Con l’ampliamento degli spazi, è aumentato anche il lavoro, quindi.
«Per far fronte a questo periodo di emergenza tutto il personale ha incrementato la propria attività anche con l’istituzione della doppia reperibilità degli infermieri. Siamo oltretutto sotto organico come medici. Dovremmo essere 13, invece siamo 10 tra Ascoli e San Benedetto. ».
Quanti casi positivi avete avuto?
«Due. Il primo, confermato, è stato trattato al “Mazzoni” nella stanza separata e con percorso esterno, perchè ancora il “Madonna del Soccorso” non era ospedale Covid e non era pronto il reparto di Civitanova. Era l’8 marzo. Ha fatto due trattamenti poi è stato trasferito a Civitanova, dove poi è purtroppo è deceduto».
L’altro è stato più recente ed è stato pertanto ricoverato al “Madonna del Soccorso”, già ospedale Covid. Lo abbiamo tenuto per una decina di giorni per precauzione. Ora è a casa, guarito dal Coronavirus».
Ci sono stati casi sospetti?
«Si, 6 o 7 ad Ascoli e 3 o 4 a San Benedetto. Tutti negativi. Ma l’attenzione è sempre altissima. Basta pochissimo per far scattare tutte le procedure anti Covid.

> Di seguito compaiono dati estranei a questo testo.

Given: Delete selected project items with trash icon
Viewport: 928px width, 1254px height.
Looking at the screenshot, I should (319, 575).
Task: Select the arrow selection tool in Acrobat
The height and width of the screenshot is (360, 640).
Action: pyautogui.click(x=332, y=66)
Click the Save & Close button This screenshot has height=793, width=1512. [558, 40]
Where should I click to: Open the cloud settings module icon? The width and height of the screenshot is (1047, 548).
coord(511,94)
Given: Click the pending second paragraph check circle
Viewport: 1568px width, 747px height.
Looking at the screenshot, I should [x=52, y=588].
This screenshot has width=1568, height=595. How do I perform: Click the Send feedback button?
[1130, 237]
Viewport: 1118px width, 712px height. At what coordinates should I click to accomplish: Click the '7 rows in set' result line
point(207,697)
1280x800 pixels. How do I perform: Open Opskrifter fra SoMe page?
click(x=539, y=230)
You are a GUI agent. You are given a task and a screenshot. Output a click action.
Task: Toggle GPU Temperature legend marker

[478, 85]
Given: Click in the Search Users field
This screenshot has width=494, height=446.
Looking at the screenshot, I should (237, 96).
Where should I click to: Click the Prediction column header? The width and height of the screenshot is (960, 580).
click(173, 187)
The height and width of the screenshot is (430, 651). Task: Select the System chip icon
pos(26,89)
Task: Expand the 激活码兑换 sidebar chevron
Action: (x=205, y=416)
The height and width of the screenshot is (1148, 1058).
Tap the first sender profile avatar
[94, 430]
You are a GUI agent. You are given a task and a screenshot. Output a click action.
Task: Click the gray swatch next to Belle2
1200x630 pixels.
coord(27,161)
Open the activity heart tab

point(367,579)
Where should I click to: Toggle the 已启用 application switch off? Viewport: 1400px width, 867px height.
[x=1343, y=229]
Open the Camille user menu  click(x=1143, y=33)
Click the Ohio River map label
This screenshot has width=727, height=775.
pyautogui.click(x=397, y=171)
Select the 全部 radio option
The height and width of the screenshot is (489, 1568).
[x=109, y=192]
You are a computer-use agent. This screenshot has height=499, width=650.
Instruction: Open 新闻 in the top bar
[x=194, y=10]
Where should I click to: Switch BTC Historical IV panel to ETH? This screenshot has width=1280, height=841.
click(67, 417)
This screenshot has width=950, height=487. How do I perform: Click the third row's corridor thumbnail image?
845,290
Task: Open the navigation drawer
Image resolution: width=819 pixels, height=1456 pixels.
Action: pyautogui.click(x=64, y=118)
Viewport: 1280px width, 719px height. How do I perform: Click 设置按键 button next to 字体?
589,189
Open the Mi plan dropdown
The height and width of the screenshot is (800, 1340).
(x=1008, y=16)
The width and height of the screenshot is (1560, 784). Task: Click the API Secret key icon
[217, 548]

Pochi giorni fa al “Mazzoni” un paziente, che non aveva le caratteristiche per essere sospetto al Coranavirus, doveva essere ricoverato. In questi casi è d’obbligo il tampone. Negativo.
La Tac a cui è stato sottoposto, alla spalla, per indagare sul problema che aveva, ha evidenziato infiltrati infiammatori dubbi. Ho subito chiesto un consulto al primario di pneumologia, Vittorio D’Emilio che in questo periodo di trova a San Benedetto (segue la semintensiva per Covid nella Cardiopneumologia insieme con il dottor Vito Parato, ndr)
Vista la delicatezza del momento e del caso D’Emilio ha consigliato un lavaggio bronchiale per dissipare ogni dubbio, da fare a San Benedetto. Prima però il paziente doveva fare la dialisi.
Immediatamente l’ho fatto spostare dalla stanza comune a quella contumaciale. Il Bal fatto in serata ha dato esito negativo».
Nel reparto Nefrologia del “Mazzoni” com’è la situazione?
«Come in tutti i reparti, anche lì nella fase clou dell’emergenza c’è stata una lieve contrazione dei ricoveri. Abbiamo cercato di far stare a casa i pazienti, nei limiti del possibile. Ce n’erano 10, 12 in reaprto. Già si sta registrando un lieve aumento e siamo a 15».
Per quanto riguarda invece l’attività ambulatoriale?
«Sono state garantite le prestazioni urgenti e brevi. Poi ci sono le prese in carico che abbiamo gestito via telefono, con specifiche e costanti interviste.
E’ stato così per i trapiantati di rene, ce ne sono 60 ad Ascoli e 50 a San Benedetto: dobbiamo aspettare giugno per rivederli. Più i peritoneo dializzati che fanno la terapia a casa. Ai pre dializzati, che hanno bisogno di controlli ravvicinati, abbiamo fatto fare i prelievi a domicilio.
Da questa settimana, gradualmente, ricominceremo le visite per questi pazienti».